Family Routes: Transnational Adoption & the Production of Nationhood

Flyer for 11-6-2014 CRG Forum
November 6, 2014

Family Routes: Transnational Adoption & the Production of Nationhood

11.06.2014| 4:00 – 5:30 PM |  691 Barrows Hall

Global Families: A History of Asian International Adoption in America
Prof. Catherine Ceniza Choy, Ethnic Studies

Prof. Choy will discuss the findings explored in her recent publication, Global Families: A History of Asian International Adoption in America (NYU Press, 2013).  In the last fifty years, transnational adoption—specifically, the adoption of Asian children—has exploded in popularity as an alternative path to family making. Despite the cultural acceptance of this practice, surprisingly little attention has been paid to the factors that allowed Asian international adoption to flourish. In Global Families, Prof. Choy unearths the little-known historical origins of Asian international adoption in the United States. Beginning with the post-World War II presence of the U.S. military in Asia, she reveals how mixed-race children born of Japanese, Korean, and Vietnamese women and U.S. servicemen comprised one of the earliest groups of adoptive children.  Based on extensive archival research, Global Families moves beyond one-dimensional portrayals of Asian international adoption as either a progressive form of U.S. multiculturalism or as an exploitative form of cultural and economic imperialism. Rather, Choy acknowledges the complexity of the phenomenon, illuminating both its radical possibilities of a world united across national, cultural, and racial divides through family formation and its strong potential for reinforcing the very racial and cultural hierarchies it sought to challenge.
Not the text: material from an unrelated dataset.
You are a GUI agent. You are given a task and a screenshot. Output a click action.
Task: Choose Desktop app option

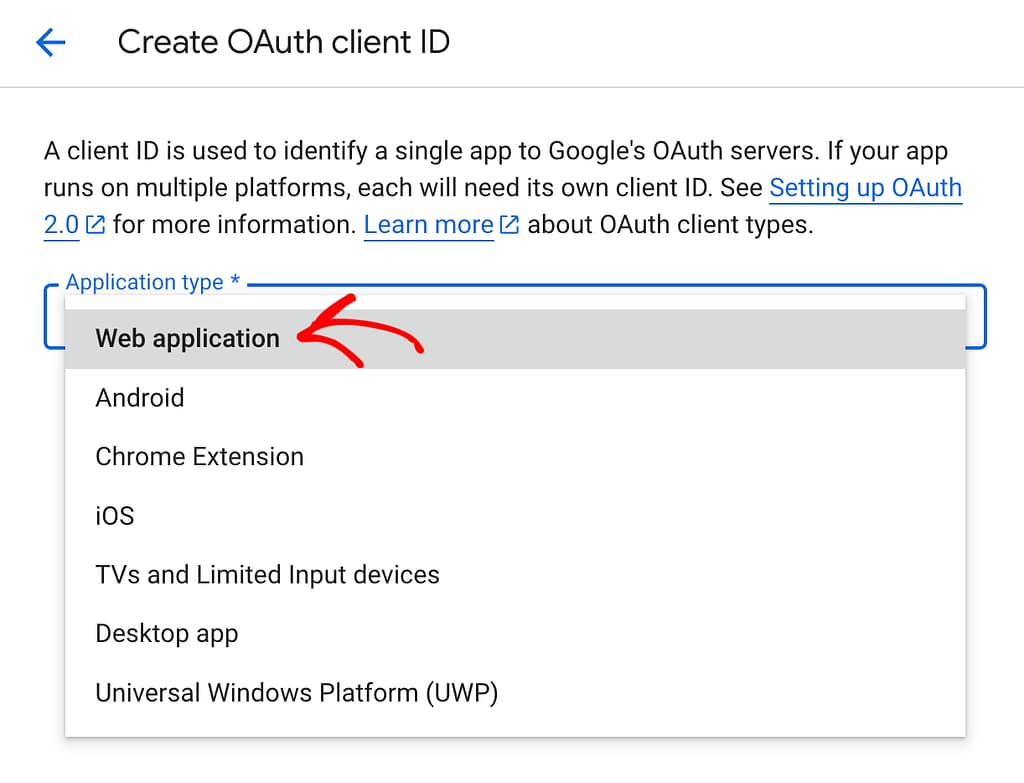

Claiming Others: Transracial Adoption and National Belonging

Prof. Mark Jerng, UC Davis, English
Transracial adoption has recently become a hotly contested subject of contemporary and critical concern, with scholars across the disciplines working to unravel its complex implications. In his book, Claiming Others: Transracial Adoption and National Belonging, Prof. Jerng traces the practice of adoption to the early nineteenth century, revealing its surprising centrality to American literature, law, and social thought. Jerng considers how adoption makes us rethink the parent-child bond as central to issues of race and nationality, showing the ways adoption also speaks to broader questions about our history and identity. Imaginative and social practices of transracial adoption have shaped major controversies, Jerng argues, from Native American removal to slavery to cold war expansionism in the twentieth century and the contemporary global market in children. As Claiming Others makes clear, understanding adoption is crucial not just to understanding the history between races in the United States, but also the meaning of emancipation and the role of family in nationhood.

Event co-sponsored by East Asian Studies and Asian American & Asian Diaspora Studies.